Is this true. that django really takes a lot of memory?

86 views
Skip to first unread message

NitinHayaran

unread,
Feb 17, 2009, 7:40:33 AM2/17/09
to Django developers
Hi All,
Today i read this article and was wondering whether django orm is
really that bad.

http://dayhacker.blogspot.com/2009/02/why-django-orm-sucks-it-takes-hell-lot.html

I think this is the right place to ask?


Jeremy Dunck

unread,
Feb 17, 2009, 7:59:04 AM2/17/09
to django-d...@googlegroups.com

This seems to be about using Django rather than developing Django. I
think django-users is the right place to ask rather than
django-developers.

Philippe Raoult

unread,
Feb 17, 2009, 7:52:05 AM2/17/09
to django-d...@googlegroups.com
Hi,

I did a reply on the post. Might be some time before it's approved.
The gist is that yes it's that bad if you're using it naively. As long
as you know what's gonna be loaded from the DB you can avoid those
cases pretty easily.

You can also check
http://github.com/dcramer/django-idmapper/tree/master which is a
rewrite of the infamous ticket 17
(http://code.djangoproject.com/ticket/17).

Regards,
Philippe

M N Islam Shihan

unread,
Feb 17, 2009, 9:40:26 AM2/17/09
to django-d...@googlegroups.com
Hi,

Please go through the comments of the blog post you are referring and you'll
understand why, how and where to use the django ORM.

Regards,
Shihan

Ian Kelly

unread,
Feb 17, 2009, 1:50:54 PM2/17/09
to django-d...@googlegroups.com
On Tue, Feb 17, 2009 at 7:40 AM, M N Islam Shihan <mnis...@gmail.com> wrote:
>
> Hi,
>
> Please go through the comments of the blog post you are referring and you'll
> understand why, how and where to use the django ORM.
>
> Regards,
> Shihan

Something I've just noticed here. One of the comments links to the
documentation for QuerySet.iterator:
http://docs.djangoproject.com/en/dev/ref/models/querysets/#iterator

The documentation includes the statement, "A QuerySet typically reads
all of its results and instantiates all of the corresponding objects
the first time you access it; iterator() will instead read results and
instantiate objects in discrete chunks, yielding them one at a time."

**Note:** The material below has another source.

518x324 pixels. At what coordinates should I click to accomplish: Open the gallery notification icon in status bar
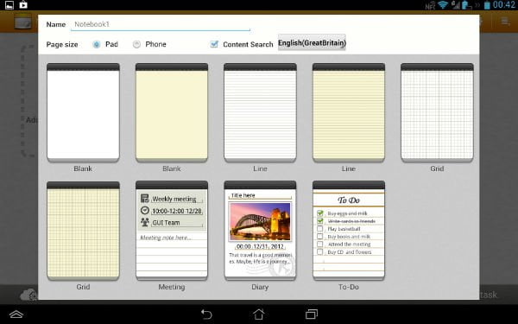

Am I mistaken, or is this not exactly correct? As I understand it,
the difference between QuerySet.__iter__ and QuerySet.iterator isn't
that the former reads and instantiates everything all at once, but
that the former will make use of the QuerySet's result cache, reading
from it when available and filling it as a side effect of iteration.

Ian

Alex Gaynor

unread,
Feb 17, 2009, 3:11:14 PM2/17/09
to django-d...@googlegroups.com
Neither is completely correct ;).  Both do chunked reads from the DB(__iter__ using iterator for getting the data), however __iter__ also caches them, so if you reiterate you don't do a second db query, whereas iterator doesn't cache them.

Alex

--
"I disapprove of what you say, but I will defend to the death your right to say it." --Voltaire
"The people's good is the highest law."--Cicero

Jeremy Dunck

unread,
Feb 17, 2009, 4:12:41 PM2/17/09
to django-d...@googlegroups.com
On Tue, Feb 17, 2009 at 2:11 PM, Alex Gaynor <alex....@gmail.com> wrote:
...

>
> Neither is completely correct ;). Both do chunked reads from the
> DB(__iter__ using iterator for getting the data), however __iter__ also
> caches them, so if you reiterate you don't do a second db query, whereas
> iterator doesn't cache them.

If I'm reading it right, it looks like ForNode doesn't use .iterator.
I can see why it might be useful to assume QS cache should be used--
maybe the same QS will be repeatedly iterated.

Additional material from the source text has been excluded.